[[ DATA SHOWN, beginning ]]
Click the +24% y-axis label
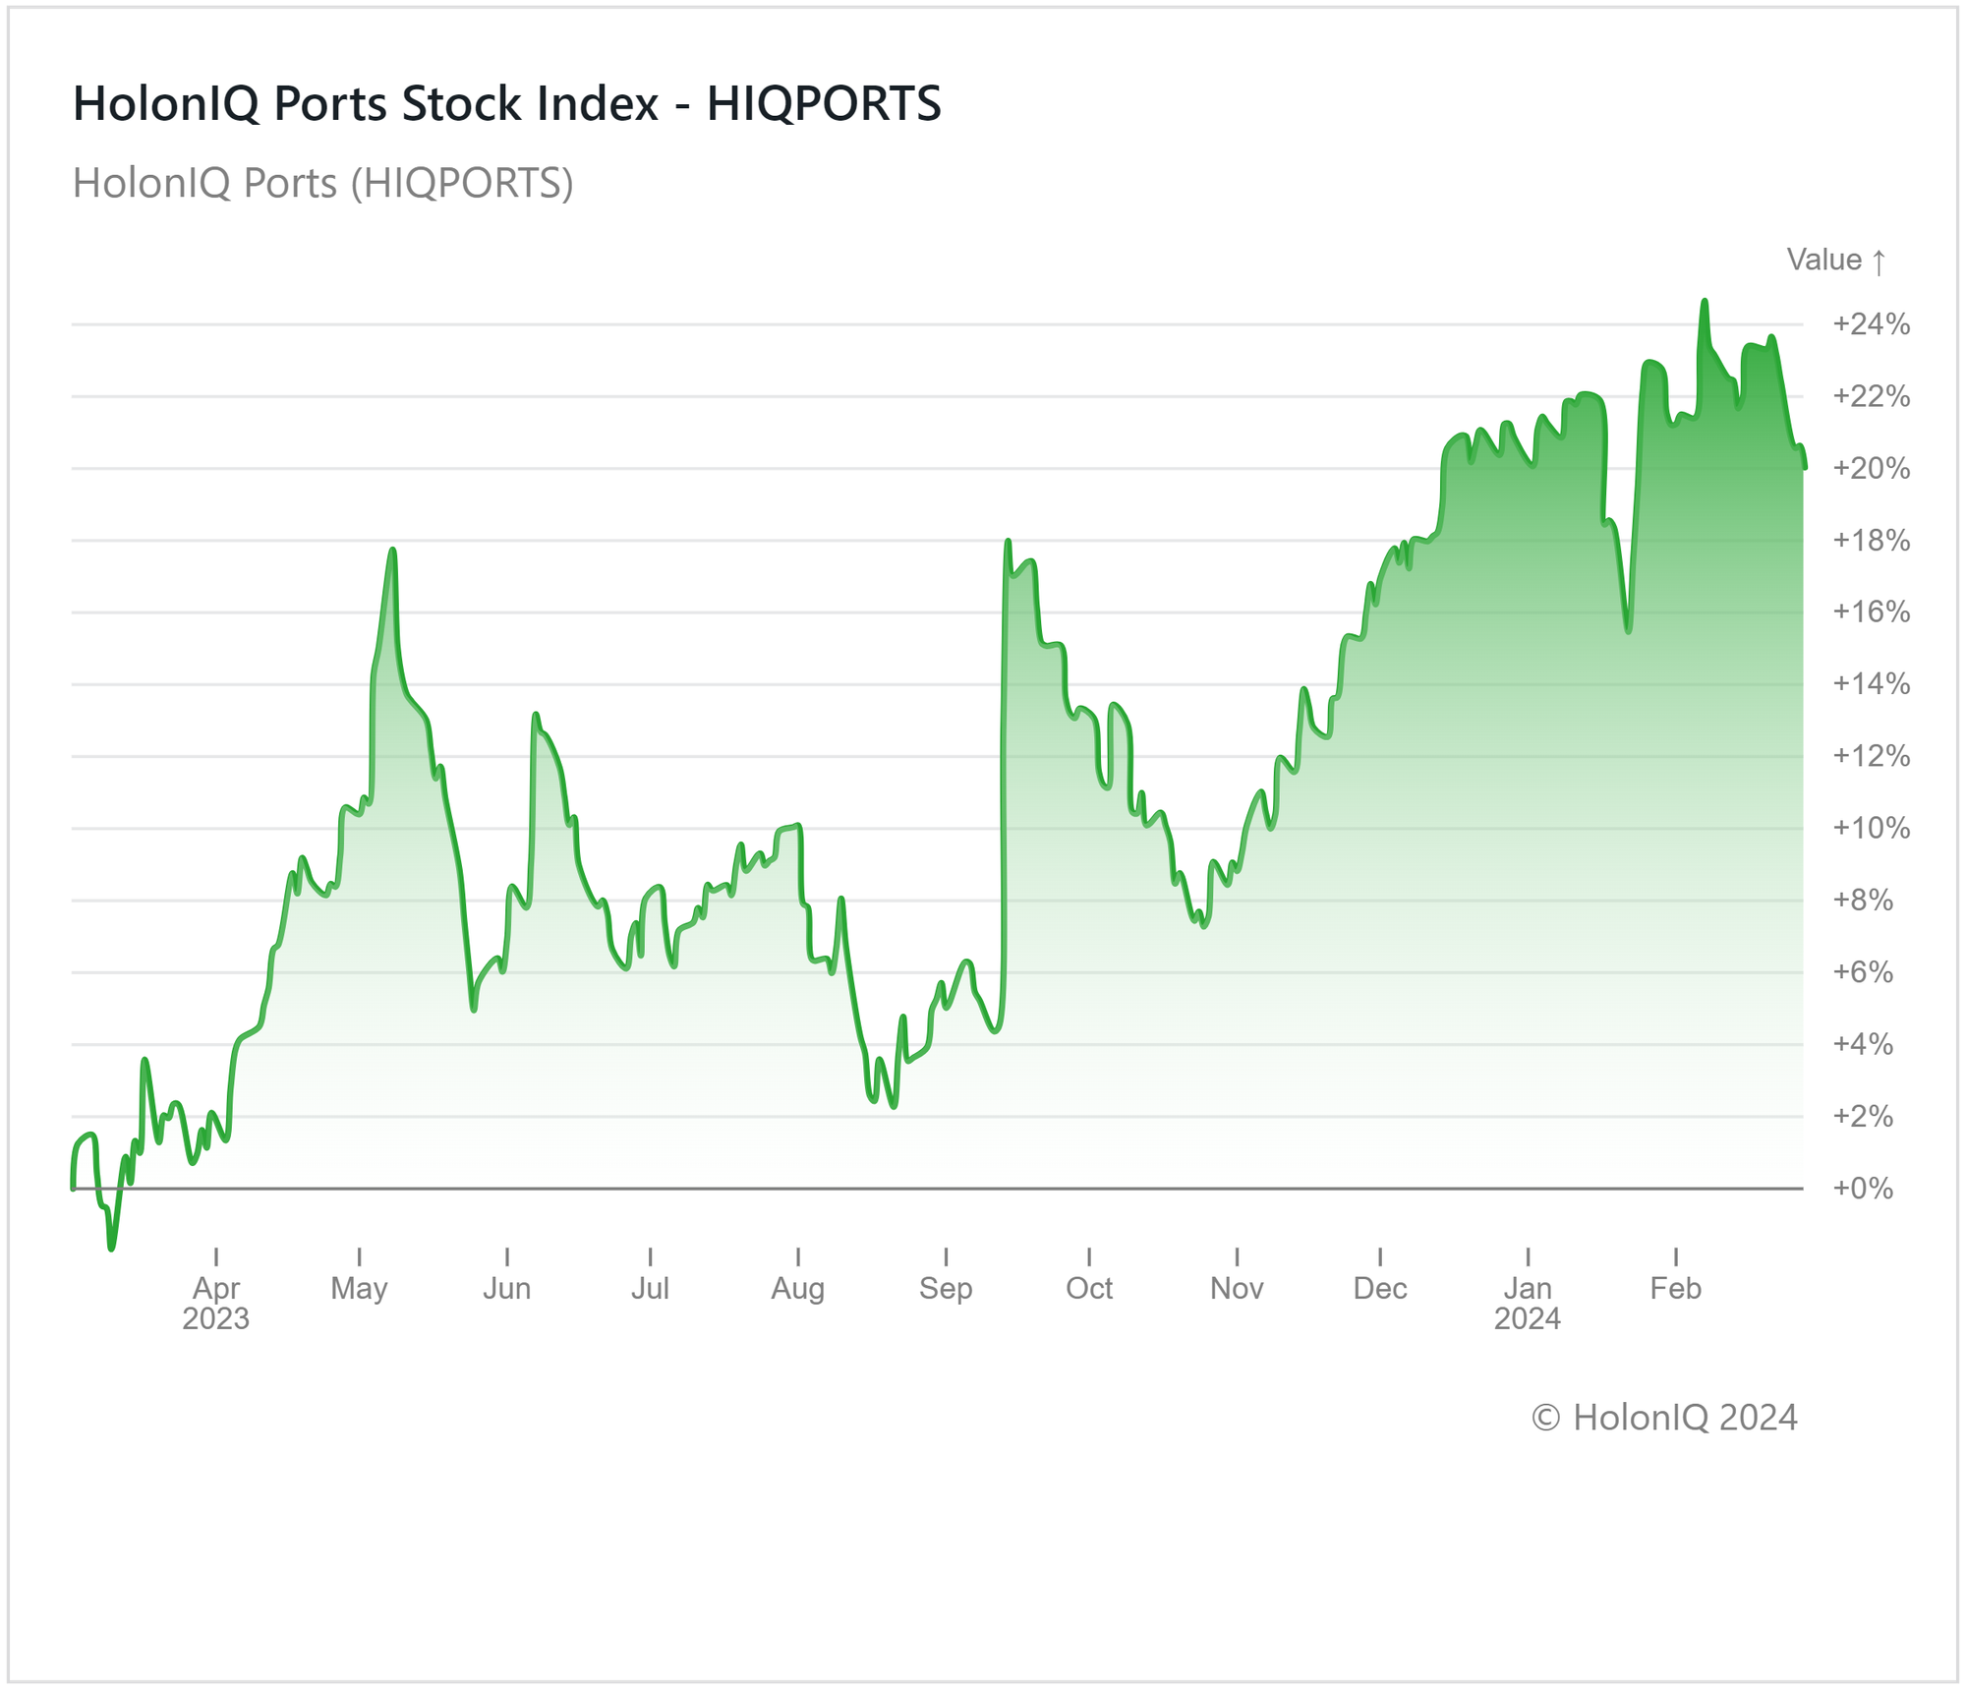Viewport: 1966px width, 1689px height. (x=1871, y=324)
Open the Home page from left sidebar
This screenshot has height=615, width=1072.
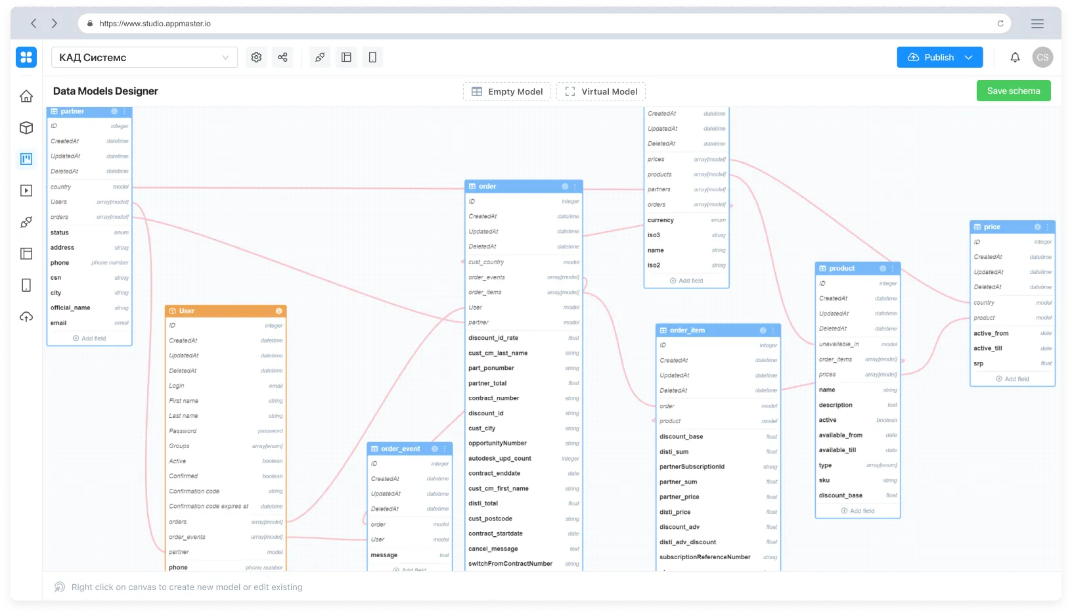coord(26,96)
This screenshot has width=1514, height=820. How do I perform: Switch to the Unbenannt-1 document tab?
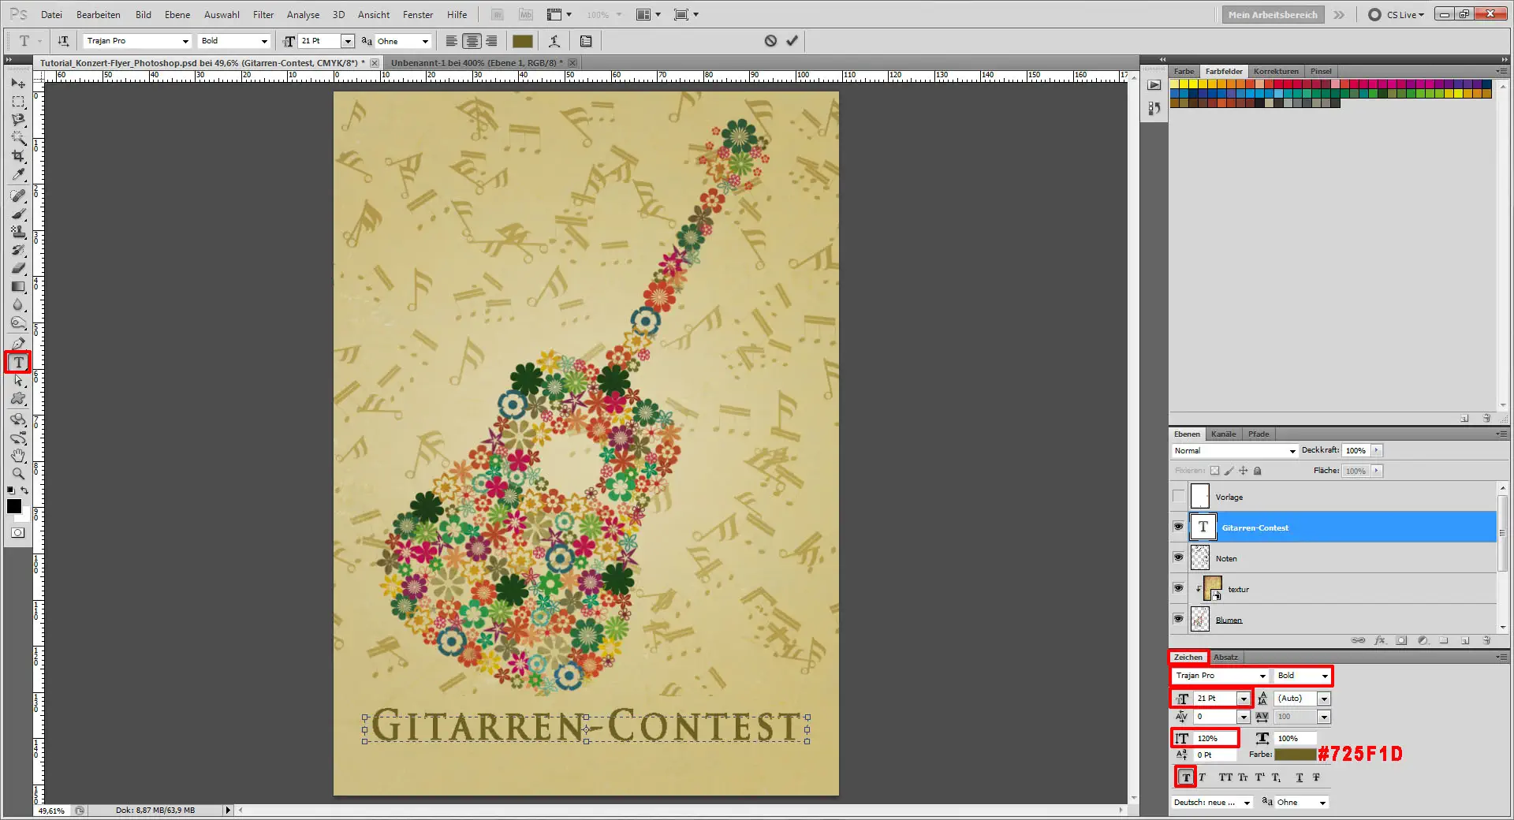[x=473, y=62]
[[ DATA SHOWN, end ]]
- **TASK**: Your answer must be the lines from the one holding "Open the Home page from left sidebar" through the final line of the records above, exactly as written and without any pictures.

- **EXERCISE RESULT**:
Open the Home page from left sidebar
This screenshot has height=615, width=1072.
coord(26,96)
This screenshot has width=1514, height=820. How do I perform: Switch to the Unbenannt-1 document tab?
[x=473, y=62]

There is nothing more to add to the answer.